Institutions: Joint Unit Hospices de Lyon-bioMérieux, BioMérieux, Hospices Civils de Lyon, Lyon 1 University, BioMérieux, Hospices Civils de Lyon, Hospices Civils de Lyon.
The prostate-specific antigen (PSA) is the main diagnostic biomarker for prostate cancer in clinical use, but it lacks specificity and sensitivity, particularly in low dosage values1​​. ‘How to use PSA' remains a current issue, either for diagnosis as a gray zone corresponding to a concentration in serum of 2.5-10 ng/ml which does not allow a clear differentiation to be made between cancer and noncancer2 or for patient follow-up as analysis of post-operative PSA kinetic parameters can pose considerable challenges for their practical application3,4. Alternatively, noncoding RNAs (ncRNAs) are emerging as key molecules in human cancer, with the potential to serve as novel markers of disease, e.g. PCA3 in prostate cancer5,6 and to reveal uncharacterized aspects of tumor biology. Moreover, data from the ENCODE project published in 2012 showed that different RNA types cover about 62% of the genome. It also appears that the amount of transcriptional regulatory motifs is at least 4.5x higher than the one corresponding to protein-coding exons.

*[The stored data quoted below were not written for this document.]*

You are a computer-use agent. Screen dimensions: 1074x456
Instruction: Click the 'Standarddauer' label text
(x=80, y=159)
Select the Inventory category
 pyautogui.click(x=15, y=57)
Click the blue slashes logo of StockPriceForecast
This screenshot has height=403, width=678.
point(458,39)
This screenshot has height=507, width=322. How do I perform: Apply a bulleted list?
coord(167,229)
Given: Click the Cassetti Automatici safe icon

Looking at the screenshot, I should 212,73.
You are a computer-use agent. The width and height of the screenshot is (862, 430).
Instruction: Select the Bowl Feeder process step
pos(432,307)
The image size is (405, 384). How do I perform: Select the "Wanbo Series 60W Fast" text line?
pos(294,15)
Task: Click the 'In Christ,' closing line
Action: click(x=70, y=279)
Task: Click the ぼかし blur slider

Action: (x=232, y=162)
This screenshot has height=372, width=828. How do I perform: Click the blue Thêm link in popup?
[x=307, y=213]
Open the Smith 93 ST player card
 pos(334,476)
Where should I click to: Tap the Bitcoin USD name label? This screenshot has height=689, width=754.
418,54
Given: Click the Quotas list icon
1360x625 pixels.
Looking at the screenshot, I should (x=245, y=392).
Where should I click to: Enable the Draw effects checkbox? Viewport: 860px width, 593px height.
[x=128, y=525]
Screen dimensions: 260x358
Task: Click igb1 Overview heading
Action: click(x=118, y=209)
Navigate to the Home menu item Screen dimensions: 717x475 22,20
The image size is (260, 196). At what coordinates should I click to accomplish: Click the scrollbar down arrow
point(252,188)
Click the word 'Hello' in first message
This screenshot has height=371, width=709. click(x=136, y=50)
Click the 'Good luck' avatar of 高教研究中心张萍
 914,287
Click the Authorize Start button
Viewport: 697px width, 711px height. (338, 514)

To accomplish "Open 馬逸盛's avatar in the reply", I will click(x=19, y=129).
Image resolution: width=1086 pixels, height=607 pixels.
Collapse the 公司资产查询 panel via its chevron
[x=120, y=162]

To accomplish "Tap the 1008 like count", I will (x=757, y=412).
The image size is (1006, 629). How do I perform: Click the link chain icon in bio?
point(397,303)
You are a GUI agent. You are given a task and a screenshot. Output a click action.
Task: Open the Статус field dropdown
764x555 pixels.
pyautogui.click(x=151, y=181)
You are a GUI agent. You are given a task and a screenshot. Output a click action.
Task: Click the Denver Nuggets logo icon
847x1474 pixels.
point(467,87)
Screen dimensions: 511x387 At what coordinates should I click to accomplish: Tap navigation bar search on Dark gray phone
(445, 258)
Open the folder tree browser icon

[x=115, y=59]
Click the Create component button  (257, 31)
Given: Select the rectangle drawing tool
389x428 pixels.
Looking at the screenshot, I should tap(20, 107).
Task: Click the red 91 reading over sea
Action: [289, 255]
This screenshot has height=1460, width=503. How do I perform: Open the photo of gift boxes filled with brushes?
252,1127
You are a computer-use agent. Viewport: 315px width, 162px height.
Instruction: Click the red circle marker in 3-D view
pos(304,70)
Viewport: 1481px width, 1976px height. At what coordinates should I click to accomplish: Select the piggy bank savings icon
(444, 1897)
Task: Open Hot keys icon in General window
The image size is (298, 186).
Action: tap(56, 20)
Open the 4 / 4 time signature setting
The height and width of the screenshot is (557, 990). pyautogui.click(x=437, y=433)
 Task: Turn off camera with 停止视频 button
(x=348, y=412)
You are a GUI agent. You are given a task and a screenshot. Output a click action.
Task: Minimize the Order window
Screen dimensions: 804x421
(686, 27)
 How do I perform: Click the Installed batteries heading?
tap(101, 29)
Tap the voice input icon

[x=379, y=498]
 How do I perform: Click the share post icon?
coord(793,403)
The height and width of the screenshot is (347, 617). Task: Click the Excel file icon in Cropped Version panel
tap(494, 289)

Thus, long terminal repeats (LTRs) of human endogenous retroviruses (HERVs) constitute a wide range of putative/candidate transcriptional regulatory sequences, as it is their primary function in infectious retroviruses. HERVs, which are spread throughout the human genome, originate from ancestral and independent infections within the germ line, followed by copy-paste propagation processes and leading to multicopy families occupying 8% of the human genome (note that exons span 2% of our genome). Some HERV loci still express proteins that have been associated with several pathologies including cancer7-10. We have designed a high-density microarray, in Affymetrix format, aiming to optimally characterize individual HERV loci expression, in order to better understand whether they can be active, if they drive ncRNA transcription or modulate coding gene expression. This tool has been applied in the prostate cancer field (Figure 1).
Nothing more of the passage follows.